§ Records of words and elements to locate

------------------------------------------------------------------------

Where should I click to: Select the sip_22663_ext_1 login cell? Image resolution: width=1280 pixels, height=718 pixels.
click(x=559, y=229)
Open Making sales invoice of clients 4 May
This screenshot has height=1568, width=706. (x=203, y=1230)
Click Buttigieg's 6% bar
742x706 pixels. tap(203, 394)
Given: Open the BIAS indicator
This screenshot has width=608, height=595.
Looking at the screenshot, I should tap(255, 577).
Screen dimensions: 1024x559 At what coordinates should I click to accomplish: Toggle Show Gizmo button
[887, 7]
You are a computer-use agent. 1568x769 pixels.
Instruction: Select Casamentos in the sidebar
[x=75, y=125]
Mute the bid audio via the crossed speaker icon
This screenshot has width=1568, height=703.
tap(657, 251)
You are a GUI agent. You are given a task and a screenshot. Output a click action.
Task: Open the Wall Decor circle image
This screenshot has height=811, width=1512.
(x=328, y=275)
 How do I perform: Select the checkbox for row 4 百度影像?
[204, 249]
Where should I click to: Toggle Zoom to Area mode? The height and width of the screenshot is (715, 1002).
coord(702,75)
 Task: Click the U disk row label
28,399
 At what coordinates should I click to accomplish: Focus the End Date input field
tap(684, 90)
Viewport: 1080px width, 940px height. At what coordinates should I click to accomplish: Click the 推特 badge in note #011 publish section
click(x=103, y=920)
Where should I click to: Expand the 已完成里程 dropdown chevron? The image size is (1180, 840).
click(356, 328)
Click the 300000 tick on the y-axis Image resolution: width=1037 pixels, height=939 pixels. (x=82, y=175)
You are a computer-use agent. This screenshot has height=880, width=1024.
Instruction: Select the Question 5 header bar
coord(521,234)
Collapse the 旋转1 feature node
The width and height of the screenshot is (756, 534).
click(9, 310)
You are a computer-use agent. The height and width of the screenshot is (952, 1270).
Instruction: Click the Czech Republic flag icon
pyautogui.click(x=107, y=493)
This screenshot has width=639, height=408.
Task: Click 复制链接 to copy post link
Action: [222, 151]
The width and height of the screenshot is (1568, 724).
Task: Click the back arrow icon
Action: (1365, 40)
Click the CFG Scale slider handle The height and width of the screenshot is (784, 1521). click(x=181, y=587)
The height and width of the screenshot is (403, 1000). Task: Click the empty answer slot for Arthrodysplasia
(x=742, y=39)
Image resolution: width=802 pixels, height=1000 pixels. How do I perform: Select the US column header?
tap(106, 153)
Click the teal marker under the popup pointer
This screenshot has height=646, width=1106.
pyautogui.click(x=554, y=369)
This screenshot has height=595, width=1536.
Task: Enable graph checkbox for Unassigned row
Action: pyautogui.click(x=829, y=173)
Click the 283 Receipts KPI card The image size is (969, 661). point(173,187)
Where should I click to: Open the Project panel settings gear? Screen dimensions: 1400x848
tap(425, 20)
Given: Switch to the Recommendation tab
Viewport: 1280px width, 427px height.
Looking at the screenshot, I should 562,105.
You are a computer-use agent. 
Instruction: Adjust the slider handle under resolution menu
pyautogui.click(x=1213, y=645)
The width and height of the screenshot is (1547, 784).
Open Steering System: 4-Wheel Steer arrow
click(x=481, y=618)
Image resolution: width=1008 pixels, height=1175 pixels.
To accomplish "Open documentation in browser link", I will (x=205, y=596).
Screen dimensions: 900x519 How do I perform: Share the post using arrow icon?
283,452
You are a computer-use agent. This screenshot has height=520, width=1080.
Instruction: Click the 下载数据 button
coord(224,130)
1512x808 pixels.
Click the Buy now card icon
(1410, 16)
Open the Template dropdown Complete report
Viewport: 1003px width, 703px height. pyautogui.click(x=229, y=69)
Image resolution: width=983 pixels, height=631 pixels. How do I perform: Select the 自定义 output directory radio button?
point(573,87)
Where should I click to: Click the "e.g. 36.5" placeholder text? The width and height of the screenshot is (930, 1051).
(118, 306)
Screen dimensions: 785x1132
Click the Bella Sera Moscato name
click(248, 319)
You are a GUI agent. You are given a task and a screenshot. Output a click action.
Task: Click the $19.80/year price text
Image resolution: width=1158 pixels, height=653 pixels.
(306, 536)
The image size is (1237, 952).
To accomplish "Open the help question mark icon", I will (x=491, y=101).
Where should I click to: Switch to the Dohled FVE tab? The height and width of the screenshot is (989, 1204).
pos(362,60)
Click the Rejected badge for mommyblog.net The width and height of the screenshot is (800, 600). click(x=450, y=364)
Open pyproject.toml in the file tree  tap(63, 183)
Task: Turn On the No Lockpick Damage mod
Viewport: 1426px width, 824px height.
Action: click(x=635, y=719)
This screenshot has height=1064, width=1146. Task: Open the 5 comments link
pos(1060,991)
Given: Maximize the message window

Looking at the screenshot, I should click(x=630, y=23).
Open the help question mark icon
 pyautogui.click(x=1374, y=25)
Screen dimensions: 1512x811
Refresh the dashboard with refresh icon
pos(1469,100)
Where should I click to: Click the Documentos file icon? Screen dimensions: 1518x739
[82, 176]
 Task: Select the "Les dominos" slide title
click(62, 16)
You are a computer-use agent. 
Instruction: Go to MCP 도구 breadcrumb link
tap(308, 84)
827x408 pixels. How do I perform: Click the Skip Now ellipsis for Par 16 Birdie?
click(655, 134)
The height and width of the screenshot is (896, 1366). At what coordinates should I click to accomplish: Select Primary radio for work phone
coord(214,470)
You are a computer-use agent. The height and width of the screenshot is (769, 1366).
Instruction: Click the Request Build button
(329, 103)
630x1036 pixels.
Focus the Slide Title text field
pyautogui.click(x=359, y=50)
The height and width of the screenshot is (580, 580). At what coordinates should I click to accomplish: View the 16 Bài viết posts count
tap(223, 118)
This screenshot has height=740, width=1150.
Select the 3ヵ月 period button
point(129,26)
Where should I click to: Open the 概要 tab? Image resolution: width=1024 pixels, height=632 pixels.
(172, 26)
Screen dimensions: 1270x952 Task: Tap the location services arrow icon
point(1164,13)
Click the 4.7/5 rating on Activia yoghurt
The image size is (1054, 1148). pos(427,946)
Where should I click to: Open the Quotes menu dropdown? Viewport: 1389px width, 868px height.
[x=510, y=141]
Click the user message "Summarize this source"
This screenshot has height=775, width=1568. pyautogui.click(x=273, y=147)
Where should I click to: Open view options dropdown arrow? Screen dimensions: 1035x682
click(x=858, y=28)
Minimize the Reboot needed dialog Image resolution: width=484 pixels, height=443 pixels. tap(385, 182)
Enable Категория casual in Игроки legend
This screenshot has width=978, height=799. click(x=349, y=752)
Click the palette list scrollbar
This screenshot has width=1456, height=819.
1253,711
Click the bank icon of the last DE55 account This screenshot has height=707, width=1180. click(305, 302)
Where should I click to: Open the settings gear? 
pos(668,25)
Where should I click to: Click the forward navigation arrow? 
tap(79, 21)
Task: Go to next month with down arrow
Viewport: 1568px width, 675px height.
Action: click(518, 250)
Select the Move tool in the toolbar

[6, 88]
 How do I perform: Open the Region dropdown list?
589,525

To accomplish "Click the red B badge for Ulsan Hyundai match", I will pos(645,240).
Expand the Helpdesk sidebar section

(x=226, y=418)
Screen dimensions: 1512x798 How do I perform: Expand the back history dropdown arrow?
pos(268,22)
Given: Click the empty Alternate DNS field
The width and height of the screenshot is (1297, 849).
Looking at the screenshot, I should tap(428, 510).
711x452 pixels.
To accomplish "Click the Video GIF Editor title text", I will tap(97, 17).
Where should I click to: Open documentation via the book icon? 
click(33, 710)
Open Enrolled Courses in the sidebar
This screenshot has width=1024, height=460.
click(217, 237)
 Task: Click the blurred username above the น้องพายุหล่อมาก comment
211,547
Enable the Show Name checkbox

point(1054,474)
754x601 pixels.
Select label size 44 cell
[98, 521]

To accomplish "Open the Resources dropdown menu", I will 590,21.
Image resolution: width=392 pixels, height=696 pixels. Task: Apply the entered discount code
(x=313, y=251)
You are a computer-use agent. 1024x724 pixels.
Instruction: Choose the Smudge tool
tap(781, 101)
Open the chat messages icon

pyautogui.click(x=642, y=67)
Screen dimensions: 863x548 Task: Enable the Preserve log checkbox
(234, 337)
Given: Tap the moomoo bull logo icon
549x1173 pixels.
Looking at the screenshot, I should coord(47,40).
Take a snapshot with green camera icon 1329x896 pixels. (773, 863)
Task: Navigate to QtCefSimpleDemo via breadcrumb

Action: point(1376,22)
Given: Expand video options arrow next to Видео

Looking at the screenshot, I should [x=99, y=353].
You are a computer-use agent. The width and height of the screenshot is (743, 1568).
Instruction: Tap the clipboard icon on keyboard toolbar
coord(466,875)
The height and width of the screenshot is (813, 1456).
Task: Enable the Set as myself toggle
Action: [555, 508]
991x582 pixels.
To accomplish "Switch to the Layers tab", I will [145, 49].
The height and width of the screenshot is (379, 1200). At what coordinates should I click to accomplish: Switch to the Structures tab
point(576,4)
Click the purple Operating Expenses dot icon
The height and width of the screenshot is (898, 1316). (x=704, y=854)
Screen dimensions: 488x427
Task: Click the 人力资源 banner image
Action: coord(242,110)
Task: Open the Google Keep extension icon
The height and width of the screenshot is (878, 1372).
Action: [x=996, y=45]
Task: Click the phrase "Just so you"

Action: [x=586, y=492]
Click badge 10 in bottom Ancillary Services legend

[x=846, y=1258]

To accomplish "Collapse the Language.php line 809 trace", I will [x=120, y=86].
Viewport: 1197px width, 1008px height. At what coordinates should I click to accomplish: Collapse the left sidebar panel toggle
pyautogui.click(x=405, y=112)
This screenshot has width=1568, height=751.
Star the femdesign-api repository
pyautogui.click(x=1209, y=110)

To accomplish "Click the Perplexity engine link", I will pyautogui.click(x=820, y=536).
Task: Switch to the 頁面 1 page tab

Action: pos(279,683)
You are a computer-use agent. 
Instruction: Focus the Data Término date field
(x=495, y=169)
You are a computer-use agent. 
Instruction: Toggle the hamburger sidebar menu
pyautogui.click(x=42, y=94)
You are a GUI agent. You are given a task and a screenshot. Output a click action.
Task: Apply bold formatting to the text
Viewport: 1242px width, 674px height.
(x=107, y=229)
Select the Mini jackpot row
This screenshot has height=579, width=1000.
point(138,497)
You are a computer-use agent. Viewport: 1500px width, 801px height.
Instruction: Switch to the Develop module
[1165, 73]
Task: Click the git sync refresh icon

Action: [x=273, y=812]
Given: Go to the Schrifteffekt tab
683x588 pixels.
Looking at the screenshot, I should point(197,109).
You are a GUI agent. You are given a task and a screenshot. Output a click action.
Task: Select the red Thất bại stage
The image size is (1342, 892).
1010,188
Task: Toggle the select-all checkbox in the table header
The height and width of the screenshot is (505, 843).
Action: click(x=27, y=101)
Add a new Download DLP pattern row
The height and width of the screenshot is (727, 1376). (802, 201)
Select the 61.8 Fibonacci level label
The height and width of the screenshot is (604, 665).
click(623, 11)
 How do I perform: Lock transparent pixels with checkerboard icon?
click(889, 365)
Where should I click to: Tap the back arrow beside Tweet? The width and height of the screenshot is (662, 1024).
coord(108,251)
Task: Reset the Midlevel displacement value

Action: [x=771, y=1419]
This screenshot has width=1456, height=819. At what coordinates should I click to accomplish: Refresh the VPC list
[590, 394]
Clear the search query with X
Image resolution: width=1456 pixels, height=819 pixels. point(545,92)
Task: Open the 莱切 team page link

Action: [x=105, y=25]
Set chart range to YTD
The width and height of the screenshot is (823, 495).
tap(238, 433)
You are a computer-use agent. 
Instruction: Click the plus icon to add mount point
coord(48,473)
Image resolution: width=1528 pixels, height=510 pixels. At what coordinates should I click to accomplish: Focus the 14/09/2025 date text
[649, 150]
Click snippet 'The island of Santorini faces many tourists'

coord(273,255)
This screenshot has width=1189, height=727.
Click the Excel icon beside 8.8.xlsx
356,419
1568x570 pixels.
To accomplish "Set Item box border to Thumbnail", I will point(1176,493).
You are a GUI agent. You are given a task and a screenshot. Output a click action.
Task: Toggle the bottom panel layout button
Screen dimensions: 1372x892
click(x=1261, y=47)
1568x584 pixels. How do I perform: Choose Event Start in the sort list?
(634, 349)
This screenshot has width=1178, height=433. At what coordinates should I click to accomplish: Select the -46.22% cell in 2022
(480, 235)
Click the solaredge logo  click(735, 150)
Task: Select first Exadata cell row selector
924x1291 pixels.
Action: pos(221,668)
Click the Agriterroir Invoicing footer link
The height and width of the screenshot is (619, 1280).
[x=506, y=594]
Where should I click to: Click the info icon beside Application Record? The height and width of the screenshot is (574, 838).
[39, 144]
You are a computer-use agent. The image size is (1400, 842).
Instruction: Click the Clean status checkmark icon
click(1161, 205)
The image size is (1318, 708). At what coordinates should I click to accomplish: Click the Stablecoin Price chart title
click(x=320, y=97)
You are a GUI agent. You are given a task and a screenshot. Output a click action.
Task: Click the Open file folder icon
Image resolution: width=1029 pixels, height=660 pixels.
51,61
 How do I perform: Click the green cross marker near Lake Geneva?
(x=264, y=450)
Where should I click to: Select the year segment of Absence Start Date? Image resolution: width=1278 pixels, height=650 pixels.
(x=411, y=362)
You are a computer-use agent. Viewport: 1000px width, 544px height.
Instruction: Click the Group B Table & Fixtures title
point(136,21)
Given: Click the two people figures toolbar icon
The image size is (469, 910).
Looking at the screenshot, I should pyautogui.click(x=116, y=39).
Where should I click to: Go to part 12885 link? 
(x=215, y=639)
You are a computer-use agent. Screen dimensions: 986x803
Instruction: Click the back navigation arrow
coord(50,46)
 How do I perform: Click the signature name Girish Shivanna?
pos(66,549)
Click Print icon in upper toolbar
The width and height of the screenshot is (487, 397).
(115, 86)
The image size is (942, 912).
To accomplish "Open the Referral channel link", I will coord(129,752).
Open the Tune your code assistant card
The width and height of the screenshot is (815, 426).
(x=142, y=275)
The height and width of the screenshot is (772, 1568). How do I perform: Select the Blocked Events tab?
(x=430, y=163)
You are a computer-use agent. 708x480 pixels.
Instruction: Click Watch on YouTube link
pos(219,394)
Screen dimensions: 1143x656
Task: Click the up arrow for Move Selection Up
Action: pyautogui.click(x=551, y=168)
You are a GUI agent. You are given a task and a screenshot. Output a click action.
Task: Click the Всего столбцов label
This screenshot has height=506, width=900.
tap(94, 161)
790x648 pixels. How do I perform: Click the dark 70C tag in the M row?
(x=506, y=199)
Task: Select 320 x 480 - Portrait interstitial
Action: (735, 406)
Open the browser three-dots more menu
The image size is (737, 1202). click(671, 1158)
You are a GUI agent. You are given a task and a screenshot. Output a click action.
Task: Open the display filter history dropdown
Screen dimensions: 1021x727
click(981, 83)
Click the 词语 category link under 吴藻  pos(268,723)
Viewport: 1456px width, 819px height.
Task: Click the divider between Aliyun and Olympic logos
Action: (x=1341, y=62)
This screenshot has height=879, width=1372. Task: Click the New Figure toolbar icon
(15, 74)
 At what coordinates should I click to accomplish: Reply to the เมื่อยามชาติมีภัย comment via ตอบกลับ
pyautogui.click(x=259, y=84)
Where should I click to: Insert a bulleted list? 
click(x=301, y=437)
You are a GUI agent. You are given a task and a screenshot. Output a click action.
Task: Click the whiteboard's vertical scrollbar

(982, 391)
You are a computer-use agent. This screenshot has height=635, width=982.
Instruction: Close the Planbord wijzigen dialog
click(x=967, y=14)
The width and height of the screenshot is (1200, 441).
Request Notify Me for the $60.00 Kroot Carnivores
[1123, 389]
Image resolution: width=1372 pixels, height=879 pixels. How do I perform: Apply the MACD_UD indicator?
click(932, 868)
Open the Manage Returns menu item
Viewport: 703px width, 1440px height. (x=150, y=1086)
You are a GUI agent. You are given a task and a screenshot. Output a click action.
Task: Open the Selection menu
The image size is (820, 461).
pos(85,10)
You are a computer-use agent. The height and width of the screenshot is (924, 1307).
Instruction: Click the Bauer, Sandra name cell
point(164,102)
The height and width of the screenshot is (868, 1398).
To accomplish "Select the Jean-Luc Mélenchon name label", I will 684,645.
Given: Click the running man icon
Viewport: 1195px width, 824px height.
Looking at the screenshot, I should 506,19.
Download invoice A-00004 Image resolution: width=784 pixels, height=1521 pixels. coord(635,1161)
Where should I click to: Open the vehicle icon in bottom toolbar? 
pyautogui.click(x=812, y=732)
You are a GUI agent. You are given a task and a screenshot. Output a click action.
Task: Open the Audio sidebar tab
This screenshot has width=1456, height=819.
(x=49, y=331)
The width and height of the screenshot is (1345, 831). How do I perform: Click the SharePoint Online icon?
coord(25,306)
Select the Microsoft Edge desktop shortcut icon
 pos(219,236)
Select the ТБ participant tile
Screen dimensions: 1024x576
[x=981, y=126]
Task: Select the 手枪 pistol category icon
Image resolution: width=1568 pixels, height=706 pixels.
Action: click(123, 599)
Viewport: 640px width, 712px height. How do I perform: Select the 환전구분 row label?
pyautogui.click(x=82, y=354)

------------------------------------------------------------------------

§ Exercise directions
Recast the stretch of the records from the line that contains "The height and width of the screenshot is (580, 580)." through the line that contains "point(1164,13)" as a Markdown table with the columns Row and Line. Give each line a row number and leave out any blank lines.

§ Reply
| Row | Line |
|---|---|
| 1 | The height and width of the screenshot is (580, 580). At what coordinates should I click to accomplish: View the 16 Bài viết posts count |
| 2 | tap(223, 118) |
| 3 | This screenshot has height=740, width=1150. |
| 4 | Select the 3ヵ月 period button |
| 5 | point(129,26) |
| 6 | Where should I click to: Open the 概要 tab? Image resolution: width=1024 pixels, height=632 pixels. |
| 7 | (172, 26) |
| 8 | Screen dimensions: 1270x952 Task: Tap the location services arrow icon |
| 9 | point(1164,13) |